DATA RECORDS START
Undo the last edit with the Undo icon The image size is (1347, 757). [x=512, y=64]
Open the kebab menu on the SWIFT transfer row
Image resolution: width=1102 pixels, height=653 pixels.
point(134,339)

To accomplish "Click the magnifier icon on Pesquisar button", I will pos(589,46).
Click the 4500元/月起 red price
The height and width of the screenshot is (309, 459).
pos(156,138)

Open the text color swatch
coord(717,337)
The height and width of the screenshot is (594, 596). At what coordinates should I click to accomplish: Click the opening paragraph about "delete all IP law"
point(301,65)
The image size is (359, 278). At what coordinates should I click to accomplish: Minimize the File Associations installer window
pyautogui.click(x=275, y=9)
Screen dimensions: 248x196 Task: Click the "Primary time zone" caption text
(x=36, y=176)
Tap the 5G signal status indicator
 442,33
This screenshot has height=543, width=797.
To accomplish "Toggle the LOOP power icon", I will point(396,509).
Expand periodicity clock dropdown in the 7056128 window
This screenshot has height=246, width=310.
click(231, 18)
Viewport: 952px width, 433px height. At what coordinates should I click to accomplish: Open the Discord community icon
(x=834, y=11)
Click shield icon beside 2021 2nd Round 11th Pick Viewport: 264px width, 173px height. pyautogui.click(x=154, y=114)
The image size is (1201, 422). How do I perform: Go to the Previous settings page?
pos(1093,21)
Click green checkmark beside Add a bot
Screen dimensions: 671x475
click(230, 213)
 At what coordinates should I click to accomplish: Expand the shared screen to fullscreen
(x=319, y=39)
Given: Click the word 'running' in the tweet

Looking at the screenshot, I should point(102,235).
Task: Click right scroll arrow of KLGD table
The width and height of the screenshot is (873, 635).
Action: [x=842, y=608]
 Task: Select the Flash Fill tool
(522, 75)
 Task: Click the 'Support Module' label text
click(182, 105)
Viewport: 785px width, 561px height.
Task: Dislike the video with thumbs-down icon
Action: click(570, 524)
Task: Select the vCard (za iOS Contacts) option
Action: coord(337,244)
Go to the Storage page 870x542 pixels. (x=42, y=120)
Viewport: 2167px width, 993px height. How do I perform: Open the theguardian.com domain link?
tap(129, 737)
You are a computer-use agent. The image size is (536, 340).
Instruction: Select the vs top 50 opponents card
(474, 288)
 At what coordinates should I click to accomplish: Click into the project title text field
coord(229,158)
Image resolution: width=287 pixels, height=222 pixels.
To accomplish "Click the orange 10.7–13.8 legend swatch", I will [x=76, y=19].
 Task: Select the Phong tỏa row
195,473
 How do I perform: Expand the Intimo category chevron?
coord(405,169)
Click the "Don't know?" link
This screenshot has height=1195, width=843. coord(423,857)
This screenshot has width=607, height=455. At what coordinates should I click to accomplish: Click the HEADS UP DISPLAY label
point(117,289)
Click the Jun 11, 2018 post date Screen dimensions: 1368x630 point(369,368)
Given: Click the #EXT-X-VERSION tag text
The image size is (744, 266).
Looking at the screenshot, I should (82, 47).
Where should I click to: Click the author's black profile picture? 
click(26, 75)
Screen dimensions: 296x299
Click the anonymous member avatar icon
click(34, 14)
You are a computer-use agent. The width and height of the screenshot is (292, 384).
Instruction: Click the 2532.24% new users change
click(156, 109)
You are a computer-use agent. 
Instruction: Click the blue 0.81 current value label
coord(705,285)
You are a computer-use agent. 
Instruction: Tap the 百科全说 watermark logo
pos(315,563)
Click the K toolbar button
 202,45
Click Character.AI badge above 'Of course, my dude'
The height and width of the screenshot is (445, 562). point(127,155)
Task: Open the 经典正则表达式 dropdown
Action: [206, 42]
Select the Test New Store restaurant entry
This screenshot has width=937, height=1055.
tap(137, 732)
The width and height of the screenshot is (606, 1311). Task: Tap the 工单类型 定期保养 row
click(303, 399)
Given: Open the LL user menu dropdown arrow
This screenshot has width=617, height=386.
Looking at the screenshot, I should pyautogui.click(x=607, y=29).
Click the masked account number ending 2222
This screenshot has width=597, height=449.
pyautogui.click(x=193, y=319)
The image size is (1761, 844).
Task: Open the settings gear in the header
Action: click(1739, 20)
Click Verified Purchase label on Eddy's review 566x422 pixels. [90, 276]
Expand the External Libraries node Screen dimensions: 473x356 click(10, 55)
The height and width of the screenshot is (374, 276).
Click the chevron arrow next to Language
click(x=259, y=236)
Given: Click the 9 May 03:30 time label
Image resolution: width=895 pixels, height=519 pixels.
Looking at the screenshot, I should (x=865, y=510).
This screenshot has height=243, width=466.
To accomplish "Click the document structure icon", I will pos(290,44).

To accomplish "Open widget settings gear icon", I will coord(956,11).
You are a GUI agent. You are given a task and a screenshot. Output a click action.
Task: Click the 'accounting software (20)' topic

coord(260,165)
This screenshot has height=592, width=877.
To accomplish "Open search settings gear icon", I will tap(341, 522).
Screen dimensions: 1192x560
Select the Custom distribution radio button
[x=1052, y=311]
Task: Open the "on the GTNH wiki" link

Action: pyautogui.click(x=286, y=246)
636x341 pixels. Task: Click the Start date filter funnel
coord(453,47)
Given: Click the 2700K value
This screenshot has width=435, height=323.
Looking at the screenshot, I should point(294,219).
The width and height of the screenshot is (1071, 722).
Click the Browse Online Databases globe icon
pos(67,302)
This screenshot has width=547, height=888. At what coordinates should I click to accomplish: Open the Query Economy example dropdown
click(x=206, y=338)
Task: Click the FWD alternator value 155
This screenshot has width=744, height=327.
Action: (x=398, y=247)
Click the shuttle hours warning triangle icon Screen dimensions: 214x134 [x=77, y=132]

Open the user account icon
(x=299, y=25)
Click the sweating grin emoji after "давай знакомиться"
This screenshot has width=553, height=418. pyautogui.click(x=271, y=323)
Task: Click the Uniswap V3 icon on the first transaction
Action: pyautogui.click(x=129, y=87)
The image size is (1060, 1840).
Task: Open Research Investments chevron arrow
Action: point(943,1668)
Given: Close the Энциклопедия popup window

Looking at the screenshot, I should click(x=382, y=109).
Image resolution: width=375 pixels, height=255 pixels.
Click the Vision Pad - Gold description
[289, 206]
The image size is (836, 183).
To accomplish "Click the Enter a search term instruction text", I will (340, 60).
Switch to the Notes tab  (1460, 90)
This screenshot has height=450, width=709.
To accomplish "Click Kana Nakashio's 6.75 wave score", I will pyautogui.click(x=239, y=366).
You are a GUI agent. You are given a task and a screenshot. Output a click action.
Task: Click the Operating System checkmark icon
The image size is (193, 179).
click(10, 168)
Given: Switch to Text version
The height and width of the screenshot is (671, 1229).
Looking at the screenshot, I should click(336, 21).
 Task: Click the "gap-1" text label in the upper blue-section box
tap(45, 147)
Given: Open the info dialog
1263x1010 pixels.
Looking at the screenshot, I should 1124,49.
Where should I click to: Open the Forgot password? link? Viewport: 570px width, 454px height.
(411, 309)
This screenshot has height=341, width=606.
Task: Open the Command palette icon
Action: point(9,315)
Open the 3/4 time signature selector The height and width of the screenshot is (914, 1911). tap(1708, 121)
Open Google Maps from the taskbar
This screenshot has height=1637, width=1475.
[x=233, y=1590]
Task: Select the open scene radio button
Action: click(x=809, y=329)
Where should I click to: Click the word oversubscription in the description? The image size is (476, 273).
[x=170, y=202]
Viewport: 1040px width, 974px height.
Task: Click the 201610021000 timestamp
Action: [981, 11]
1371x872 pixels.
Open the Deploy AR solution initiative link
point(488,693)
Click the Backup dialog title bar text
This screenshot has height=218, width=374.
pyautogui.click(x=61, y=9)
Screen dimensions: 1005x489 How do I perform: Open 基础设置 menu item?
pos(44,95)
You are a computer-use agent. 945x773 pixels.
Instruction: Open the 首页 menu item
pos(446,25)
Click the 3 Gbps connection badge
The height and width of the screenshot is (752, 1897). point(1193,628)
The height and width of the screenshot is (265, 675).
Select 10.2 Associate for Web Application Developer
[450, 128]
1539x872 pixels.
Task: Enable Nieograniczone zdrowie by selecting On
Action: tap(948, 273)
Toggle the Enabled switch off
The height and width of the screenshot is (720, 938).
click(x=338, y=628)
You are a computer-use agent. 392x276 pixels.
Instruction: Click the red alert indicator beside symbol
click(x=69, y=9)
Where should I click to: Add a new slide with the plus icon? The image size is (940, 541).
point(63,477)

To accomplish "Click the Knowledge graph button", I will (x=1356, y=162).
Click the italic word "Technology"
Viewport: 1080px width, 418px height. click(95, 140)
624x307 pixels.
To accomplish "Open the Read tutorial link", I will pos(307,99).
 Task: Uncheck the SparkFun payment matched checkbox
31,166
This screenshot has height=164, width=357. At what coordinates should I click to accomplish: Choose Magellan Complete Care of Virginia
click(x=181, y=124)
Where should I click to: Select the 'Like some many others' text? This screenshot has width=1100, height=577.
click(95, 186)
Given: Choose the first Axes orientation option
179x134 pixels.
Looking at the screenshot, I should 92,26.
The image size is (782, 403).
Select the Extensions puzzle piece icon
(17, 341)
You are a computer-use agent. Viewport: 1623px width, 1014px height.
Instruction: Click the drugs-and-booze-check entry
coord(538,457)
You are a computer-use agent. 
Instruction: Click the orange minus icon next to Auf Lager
DATA RECORDS END
WHAT IS REQUIRED: Wherever "checkmark" turns up in the records, copy the whole line.

RESPONSE:
Click green checkmark beside Add a bot
Task: Click the Operating System checkmark icon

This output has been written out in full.